(Podany tekst):
++++++

Po za tym nie chciałbym zmieniać kodowania na iso-8859-2, ponieważ zależy mi na utf'ie.

----------

## sherszen

Ja zostawiłem domyślną konfiguracje mpd, bo nic mi nie pomagało. Zająłem się kolekcją mp3 - ładnie ułożone w biblioteki, to nie ma większego problemu.

Proponuje, abyś ściągnął program MP3Tag i zapisał ponownie tagi również na domyślnych ustawieniach tego programu. Osobiście po tym nie mam problemów z krzaczkami na telefonie, mpd, czy na WMP, czy tam Winamp.

Domyślam się, że tego może być dużo, ale na próbę przepisz ze dwie, trzy piosenki.

----------

## marcinw

Dzięki Wam za pomoc  :Smile: 

Programem EasyTAG przekonwertowałem tagi ID3 z opcjami: zestaw znaków dla odczytu tagów: UTF-8, zestaw dla zapisu tagów: UTF-8 (ID3v2.4). Po aktualizacji bazy mpd tagi są poprawnie odczytywane.

Co ciekawe program Audio Tag Tool nie widzi teraz zupełnie tagów  :Wink:  (przedtem widział tagi z krzakami).

A np Totem jak widział poprawnie tagi tak widzi je dalej poprawnie.

Problem rozwiązany  :Very Happy: 

----------

++++++

(Dostarczone dane):

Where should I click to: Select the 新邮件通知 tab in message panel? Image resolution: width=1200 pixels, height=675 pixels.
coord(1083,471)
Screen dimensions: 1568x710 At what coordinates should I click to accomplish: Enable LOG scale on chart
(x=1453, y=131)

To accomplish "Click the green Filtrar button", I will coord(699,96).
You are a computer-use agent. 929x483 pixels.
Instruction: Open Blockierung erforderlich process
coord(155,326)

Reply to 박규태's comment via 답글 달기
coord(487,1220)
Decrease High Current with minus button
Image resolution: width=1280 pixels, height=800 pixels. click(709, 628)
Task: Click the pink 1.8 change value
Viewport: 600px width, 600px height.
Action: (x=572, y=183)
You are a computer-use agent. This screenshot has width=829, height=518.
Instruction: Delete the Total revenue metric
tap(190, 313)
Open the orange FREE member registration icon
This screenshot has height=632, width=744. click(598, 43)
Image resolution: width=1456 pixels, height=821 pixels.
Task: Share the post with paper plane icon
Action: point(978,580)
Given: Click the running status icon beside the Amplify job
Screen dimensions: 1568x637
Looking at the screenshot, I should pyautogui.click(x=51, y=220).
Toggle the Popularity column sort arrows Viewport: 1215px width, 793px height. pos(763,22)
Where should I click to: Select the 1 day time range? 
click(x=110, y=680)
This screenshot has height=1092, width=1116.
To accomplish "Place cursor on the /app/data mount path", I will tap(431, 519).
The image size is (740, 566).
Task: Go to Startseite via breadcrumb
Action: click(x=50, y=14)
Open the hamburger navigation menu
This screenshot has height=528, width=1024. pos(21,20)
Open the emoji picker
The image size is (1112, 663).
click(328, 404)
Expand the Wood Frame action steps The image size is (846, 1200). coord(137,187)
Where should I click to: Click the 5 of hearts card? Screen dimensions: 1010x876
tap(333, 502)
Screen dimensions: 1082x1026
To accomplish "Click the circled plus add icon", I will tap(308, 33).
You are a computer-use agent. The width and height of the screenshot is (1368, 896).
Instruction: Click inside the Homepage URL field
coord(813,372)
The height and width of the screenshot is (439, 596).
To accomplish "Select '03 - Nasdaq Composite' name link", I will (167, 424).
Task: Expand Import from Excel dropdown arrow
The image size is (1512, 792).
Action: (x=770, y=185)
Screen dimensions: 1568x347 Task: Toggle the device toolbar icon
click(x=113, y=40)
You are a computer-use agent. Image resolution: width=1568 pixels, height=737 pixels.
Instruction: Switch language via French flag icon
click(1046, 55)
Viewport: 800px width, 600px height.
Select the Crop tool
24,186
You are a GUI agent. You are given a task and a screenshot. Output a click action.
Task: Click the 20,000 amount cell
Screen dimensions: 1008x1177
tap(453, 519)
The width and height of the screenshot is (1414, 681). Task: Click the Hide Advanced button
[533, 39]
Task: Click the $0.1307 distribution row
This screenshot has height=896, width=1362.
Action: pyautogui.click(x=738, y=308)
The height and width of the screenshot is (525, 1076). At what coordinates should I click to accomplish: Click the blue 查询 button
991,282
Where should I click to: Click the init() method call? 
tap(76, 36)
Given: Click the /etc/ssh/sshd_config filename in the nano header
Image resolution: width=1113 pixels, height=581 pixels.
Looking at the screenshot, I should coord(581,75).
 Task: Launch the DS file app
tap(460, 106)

++++++

(Zadanie): Przepisz wiernie fragment wątku o kodowaniu tagów MP3, od „Dzięki Wam za” do „są poprawnie odczytywane.”.

(Wynik zadania):
Dzięki Wam za pomoc  :Smile: 

Programem EasyTAG przekonwertowałem tagi ID3 z opcjami: zestaw znaków dla odczytu tagów: UTF-8, zestaw dla zapisu tagów: UTF-8 (ID3v2.4). Po aktualizacji bazy mpd tagi są poprawnie odczytywane.